I suppose I should create a new visitor and violation, or is there another simpler way to do this??
Any help is appreciated, Thanks!

@ManishAradwad you need to create a new violation in best_practices, then we can create a new visitor here: https://github.com/wemake-services/wemake-python-styleguide/blob/master/wemake_python_styleguide/visitors/ast/loops.py

We need to visit:

  • ast.ListComp
  • ast.SetComp
  • ast.DictComp
  • ast.GeneratorExp

You can add a new method in the visitor: self._check_slow_in_expression(node)

Here's how our bad node ((a > 0 for a in elements)) looks like (just one example):

GeneratorExp(elt=Compare(left=Name(id='a', ctx=Load(), lineno=1, col_offset=4), ops=[Gt()], comparators=[Num(n=0, lineno=1, col_offset=8)], lineno=1, col_offset=4), generators=[comprehension(target=Name(id='a', ctx=Store(), lineno=1, col_offset=14), iter=Name(id='elements', ctx=Load(), lineno=1, col_offset=19), ifs=[], is_async=0)], lineno=1, col_offset=4)

Then you write the required logic, test it, and submit a PR. I am here to help.

@ManishAradwad sorry for misleading you.
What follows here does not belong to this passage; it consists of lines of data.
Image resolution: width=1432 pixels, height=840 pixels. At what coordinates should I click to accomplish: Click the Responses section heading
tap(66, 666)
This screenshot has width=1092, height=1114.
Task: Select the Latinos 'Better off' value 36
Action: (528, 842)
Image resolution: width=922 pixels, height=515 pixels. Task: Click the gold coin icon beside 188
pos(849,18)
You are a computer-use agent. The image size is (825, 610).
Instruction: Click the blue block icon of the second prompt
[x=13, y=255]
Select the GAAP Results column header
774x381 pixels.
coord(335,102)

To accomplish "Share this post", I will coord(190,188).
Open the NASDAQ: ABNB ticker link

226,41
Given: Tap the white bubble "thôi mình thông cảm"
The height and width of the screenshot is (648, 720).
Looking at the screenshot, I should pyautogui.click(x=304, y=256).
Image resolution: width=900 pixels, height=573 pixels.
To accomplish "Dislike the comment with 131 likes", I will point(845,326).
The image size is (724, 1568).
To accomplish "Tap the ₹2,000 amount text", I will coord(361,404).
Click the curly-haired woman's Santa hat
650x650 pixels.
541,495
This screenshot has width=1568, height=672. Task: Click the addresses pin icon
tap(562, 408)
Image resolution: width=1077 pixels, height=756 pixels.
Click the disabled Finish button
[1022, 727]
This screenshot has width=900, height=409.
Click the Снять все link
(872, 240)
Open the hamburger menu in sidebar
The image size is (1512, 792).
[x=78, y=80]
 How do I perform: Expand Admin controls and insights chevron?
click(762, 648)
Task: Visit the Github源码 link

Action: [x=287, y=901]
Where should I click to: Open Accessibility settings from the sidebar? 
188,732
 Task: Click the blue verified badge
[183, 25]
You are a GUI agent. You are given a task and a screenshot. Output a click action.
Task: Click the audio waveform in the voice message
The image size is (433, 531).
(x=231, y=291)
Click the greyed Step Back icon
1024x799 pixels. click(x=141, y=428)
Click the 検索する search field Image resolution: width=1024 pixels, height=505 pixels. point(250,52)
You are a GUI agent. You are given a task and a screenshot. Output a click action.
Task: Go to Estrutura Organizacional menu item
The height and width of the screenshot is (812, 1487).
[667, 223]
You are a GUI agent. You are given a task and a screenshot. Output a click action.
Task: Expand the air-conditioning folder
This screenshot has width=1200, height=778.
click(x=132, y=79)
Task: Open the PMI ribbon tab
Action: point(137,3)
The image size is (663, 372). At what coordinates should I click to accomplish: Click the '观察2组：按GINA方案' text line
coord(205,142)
This is a refactoring violation.

sum(1 for a in elements if a in b) and len([1 for a in elements if a > 0]) win!

We are using both sum(1 for a in elements if a in b) and len([1 for a in elements if a > 0]) to find the length of the list, right??

Then what do u mean by

It means that it is better to use sum(1 for a in elements if a in b) then sum(a in b for a in elements). And this rule is perfectly valid.

Also are you saying that I should add the function self._check_slow_in_expression(node) in the Wrong ComprehensionVisitor??

We don't check sum or len function. We check a comprehension inside them or inside any other python code: 1 for a in elements if a in b. And yes, we check it inside WrongComprehensionVisitor

Hi @ManishAradwad, how's it going? Do you need any help?

We don't check sum or len function.

I think some clarification on exactly what is forbidden is needed here. I've just read through this twice, and I'm still not clear.

Are we forbidding slow sum/len calls (in which case we do need to check the functions), or something in all comprehensions?

Because some of the bad examples don't make sense to forbid outside of a len/sum call. e.g. [a > 0 for a in elements] might be used as a sequence of True/False values, there's no reason to forbid this unless you know only the True values are actually used (e.g. in sum()).